Saved data entries
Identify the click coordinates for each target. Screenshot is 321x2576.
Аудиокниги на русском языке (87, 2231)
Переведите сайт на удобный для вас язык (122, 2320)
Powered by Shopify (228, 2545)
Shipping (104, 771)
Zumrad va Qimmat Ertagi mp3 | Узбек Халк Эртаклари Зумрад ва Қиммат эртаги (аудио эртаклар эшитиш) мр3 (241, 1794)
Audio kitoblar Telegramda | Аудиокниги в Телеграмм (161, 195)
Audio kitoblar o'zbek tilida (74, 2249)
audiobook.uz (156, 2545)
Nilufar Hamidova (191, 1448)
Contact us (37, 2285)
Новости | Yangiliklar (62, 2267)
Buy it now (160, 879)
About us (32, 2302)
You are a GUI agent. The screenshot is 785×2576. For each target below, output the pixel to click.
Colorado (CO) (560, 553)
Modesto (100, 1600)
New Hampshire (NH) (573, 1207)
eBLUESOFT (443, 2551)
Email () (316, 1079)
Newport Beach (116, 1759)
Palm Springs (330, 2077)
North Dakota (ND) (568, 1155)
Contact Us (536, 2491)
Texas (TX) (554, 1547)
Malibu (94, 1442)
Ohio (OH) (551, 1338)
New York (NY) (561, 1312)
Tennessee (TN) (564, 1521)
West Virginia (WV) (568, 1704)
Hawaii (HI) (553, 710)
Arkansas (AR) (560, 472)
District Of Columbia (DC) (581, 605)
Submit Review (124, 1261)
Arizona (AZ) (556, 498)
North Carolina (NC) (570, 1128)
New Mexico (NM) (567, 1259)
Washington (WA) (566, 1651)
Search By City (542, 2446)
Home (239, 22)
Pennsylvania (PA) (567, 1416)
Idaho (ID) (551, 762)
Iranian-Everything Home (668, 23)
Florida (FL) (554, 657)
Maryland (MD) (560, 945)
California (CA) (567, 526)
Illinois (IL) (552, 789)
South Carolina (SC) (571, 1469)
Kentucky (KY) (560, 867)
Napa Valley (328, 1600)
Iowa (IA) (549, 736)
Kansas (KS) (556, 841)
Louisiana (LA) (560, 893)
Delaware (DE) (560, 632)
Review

## TASK DETAILS:
Begin with the line containing "You are a GUI" and repeat each line exactly until the records above end.

## YOUR SOLUTION:
You are a GUI agent. The screenshot is 785×2576. For each target below, output the pixel to click.
Colorado (CO) (560, 553)
Modesto (100, 1600)
New Hampshire (NH) (573, 1207)
eBLUESOFT (443, 2551)
Email () (316, 1079)
Newport Beach (116, 1759)
Palm Springs (330, 2077)
North Dakota (ND) (568, 1155)
Contact Us (536, 2491)
Texas (TX) (554, 1547)
Malibu (94, 1442)
Ohio (OH) (551, 1338)
New York (NY) (561, 1312)
Tennessee (TN) (564, 1521)
West Virginia (WV) (568, 1704)
Hawaii (HI) (553, 710)
Arkansas (AR) (560, 472)
District Of Columbia (DC) (581, 605)
Submit Review (124, 1261)
Arizona (AZ) (556, 498)
North Carolina (NC) (570, 1128)
New Mexico (NM) (567, 1259)
Washington (WA) (566, 1651)
Search By City (542, 2446)
Home (239, 22)
Pennsylvania (PA) (567, 1416)
Idaho (ID) (551, 762)
Iranian-Everything Home (668, 23)
Florida (FL) (554, 657)
Maryland (MD) (560, 945)
California (CA) (567, 526)
Illinois (IL) (552, 789)
South Carolina (SC) (571, 1469)
Kentucky (KY) (560, 867)
Napa Valley (328, 1600)
Iowa (IA) (549, 736)
Kansas (KS) (556, 841)
Louisiana (LA) (560, 893)
Delaware (DE) (560, 632)
Review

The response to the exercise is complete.